Here, we examine both and reveal the key distinctions.
Understanding the differences between good management and great leadership will help you develop both your in-house legal team and manage your own personal career progression.
Do you manage or lead - or both?
For some, management and leadership are interchangeable terms. After all, they’re both associated with seniority and are part and parcel of the top jobs in the organisation, right?
Not necessarily.
There’s is a distinction between managing and leading. It’s subtle - and blurred by a great deal of overlap – but it can be seen by the effects each have on the performance of individuals and the organisation as a whole.
In a nutshell, the task of management is to get things done - to execute the plan by ensuring the right people are doing the right things at the right time. This also means ensuring the right budget is approved to ensure the right resources are in place – at the right time. It’s about direction, control, oversight and, when necessary, correction.
Leadership is more about sharing a vision of the end goal and getting people to want to go there, regardless of instructions from management. Or as Stephen R, Covey, author of The 7 Habits of Highly Effective People, puts it:
“Management is efficiency in climbing the wall of success; leadership determines whether the ladder is leaning against the right wall.”
Except of course, it’s not always as cut and dried as that. Generally, organisations don’t departmentalise management and leadership, but most do recognise the vital importance of both.
In the ideal world, senior managers would be great leaders, too. As well as developing policy and process, they’d set out vision and strategy. As well as defining your job description, they’d inspire and motivate you. As well as telling you what to do, they’d show you where, collectively, the organisation is heading.
This bigger picture dimension to leadership means there are other differences, too. Where managers are focused on short to medium term targets and the bottom line, leaders are looking at the long term.
Managers, necessarily, must deliver on project goals, so their first duty is to direct their people towards the required tasks. Leaders are more people oriented so spend their time with colleagues asking questions and learning about them as individuals.
Can I be both?
There’s no reason at all why you can’t be both a great manager and an inspirational leader. How much personal development you’ll need to achieve this, however, may depend on your natural skills and the type of role you have.
If, for example, you’re a subject matter expert and are in a management role because of your technical expertise, your responsibilities and KPIs may be more project focused than people related. Accuracy, compliance and time management, in this case, may be more pressing requirements than man-management skills.
The good news is that there are no end of courses, books, online materials and other resources that can help you develop your leadership skills. Yes – leadership can be learned.
If, on the other hand, you have natural leadership skills, yet lack the attributes of the effective manager, your organisation will (hopefully) spot your potential and help you realise it through training, mentoring and other personal development opportunities.
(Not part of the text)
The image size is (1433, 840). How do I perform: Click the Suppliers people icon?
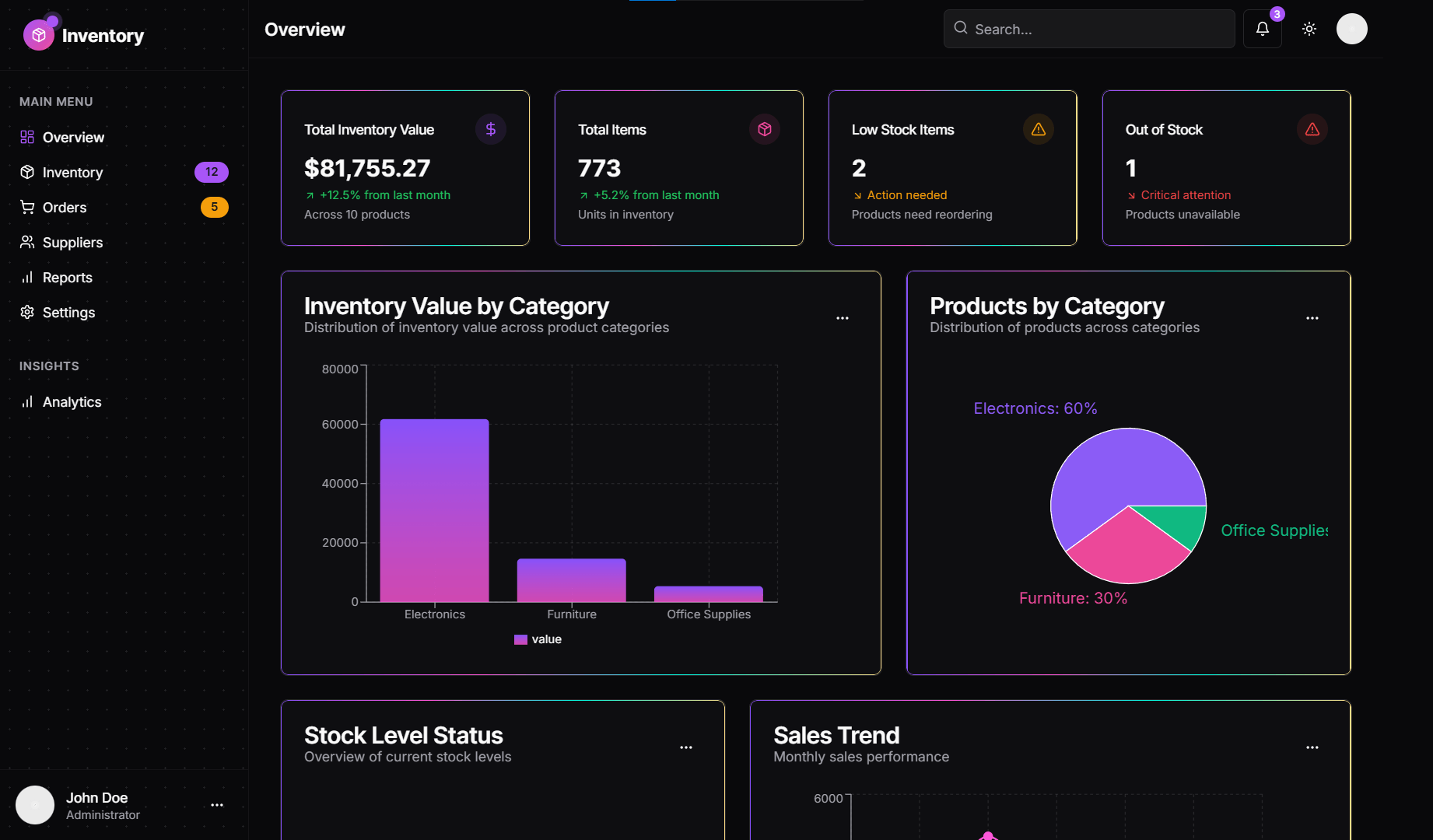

Be prepared to push for this though!
Not all leaders are in senior roles
As leaders are, at heart, teachers rather than controllers, it’s quite usual for people with leadership skills to exert their influence without being in senior roles. Think about the salesperson who won the big contract for your organisation, the subject matter expert who wrote the white paper and spoke at the industry conference, the IT person who’s helping you get to grips with the new company-wide system.
Think too about your colleagues who give up their time to mentor new starters in the organisation and those who agree to secondments with clients. None of these people are necessarily senior in the organisational hierarchy. Yet all are offering leadership.
So, great manager or great leader?
Clearly, nothing of value to the organisation would be achieved without effective management. Skills must be deployed, budgets must be adhered to, deadlines must met and promises to customers must be fulfilled. The lasting effect of good leadership, however is not just to motivate people to meet today’s objectives, but to enthuse them to live and breathe the organisation’s goals indefinitely.
"Managers light a fire under people. Leaders light a fire in people."
Kathy Austin, Management Consultant
Conclusion
While managers focus on getting things done and completing projects on time and within budget, leaders enthuse people through their vision, influence and willingness to share knowledge and insight.
Both are indispensable to the modern organisation and managers can be leaders and vice versa. However, it’s through leadership that we motivate and empower people and secure their long-term loyalty.